One common misperception is that only wealthy people have estates. But because the term is simply a legal way to describe what you own, in truth virtually everyone alive has an estate of some kind, even if the dollar value is not great.

What is estate planning?

What estate planning is not: intestate succession

Michigan law does not require you to plan anything when it comes to what happens to your estate after your death. If you choose (or fail to choose), state law has a “default” system – “intestate succession” laws – that will make the needed decisions for you when it comes to who inherits what. As long as you don’t care about how your estate is allocated, intestate succession will at least reduce the prospect of your family members fighting one another over how to divide what you leave behind.

The advantage, if it can be called that, of leaving your estate to intestate succession laws is that it is the easiest choice compared to other estate planning options, and while you are alive it costs you nothing. You do not need to worry about whether your heirs will think highly or poorly of your choices about who inherits. You do not need to be concerned about whether some oversight or technical mistake in your estate planning could cause it to not work as intended.

The disadvantages of intestate succession are flip-side-of-the-coin connected with the “advantages” above: you take yourself completely out of the picture. If you had any preferences, they will not matter. The money you may have saved by not engaging in any estate planning can be lost because of how state and federal estate tax laws work in the absence of any tax planning.

It follows, then, that the more substantial your estate is, and the more you want to be sure that its assets are distributed the way you would like, the less likely it is that you will be satisfied with intestate succession.

Estate planning: a simple definition

Estate planning means rejecting intestate succession and taking control over how to allocate your estate to others while you are still alive. It also gives you the opportunity to control how your estate is managed if you are still alive but for some reason can no longer make decisions or run things yourself (incapacity).
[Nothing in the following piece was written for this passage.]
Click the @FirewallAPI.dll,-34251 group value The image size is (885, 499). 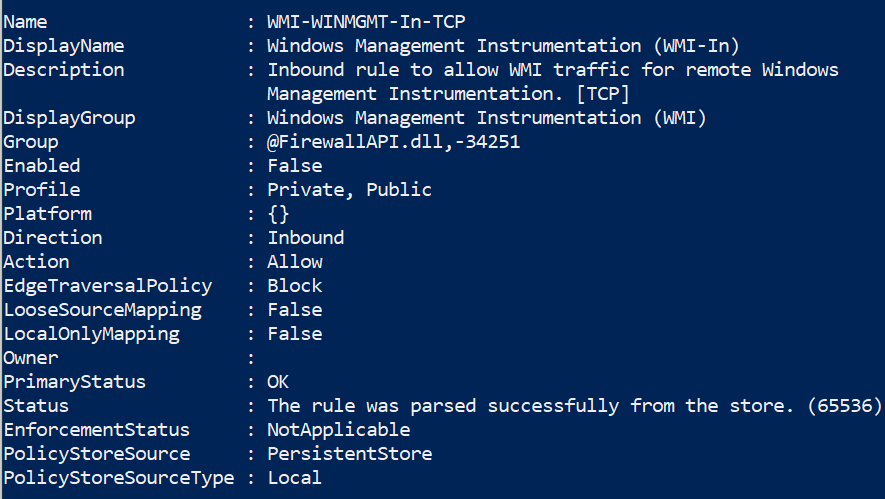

Estate planning takes into account more than just the division of property and accounts. Here are some situations that estate planning can help you to control:

  • Providing for people with special physical or other needs.
  • Providing instructions for how specific assets are to be handled.
  • Providing for your own care if you are incapacitated.
  • Naming a guardian for your minor children.
  • If you are a business owner, providing for how its control is to pass to others if you can no longer operate it.
  • Managing costs and minimizing taxes on your estate management or distribution.

What are some estate planning tools?

Estate planning is a concept. How you realize that concept depends on the instruments you use. Many legal devices are available to you to affect your planning goals; we will consider some of the more common ones here.

Wills

A written will is an excellent way for you to leave behind directions on how to dispose of your personal estate. It can be as simple or as complex as you need it to be: you can choose who your estate’s executor will be, identify with specificity who inherits property subject to the will, provide for guardians for your minor children, and more. Most estate plans will include a will.

A will is typically not, however, a sole or universal solution to your estate planning needs. It has limitations and even possible downsides that you need to calculate into your plan, such as:

  • You cannot control all of your estate through a will. Only property with title in your name only can be devised through a will. Jointly-owned property, or estate assets such as trusts that have a beneficiary cannot be governed by a will.
  • You cannot control with a will what happens to your estate if you are incapacitated. A will takes effect only on your death.
  • A will does not mean that you can avoid probate. Probate is the court process through to establish the validity of your will, and to satisfy creditors from your estate before your intended inheritors can receive anything. Probate can cost money and take considerable time. It is public and state-specific, meaning if you have property in states other than Michigan your inheritors could end up having to do through multiple probates and possibly face challenges from excluded heirs.

Trusts

A trust is one way to ensure control over those parts of your estate that a will cannot apply to. Depending on the nature of the trust, such as with a revocable living trust, you can exercise considerable control over the trust while you are still alive and plan for the possibility of your incapacity, as opposed to a will which takes effect only after death. Many estate plans include both a will and one or more trusts as a way of making sure that any part of the estate not covered by one can be caught by the other.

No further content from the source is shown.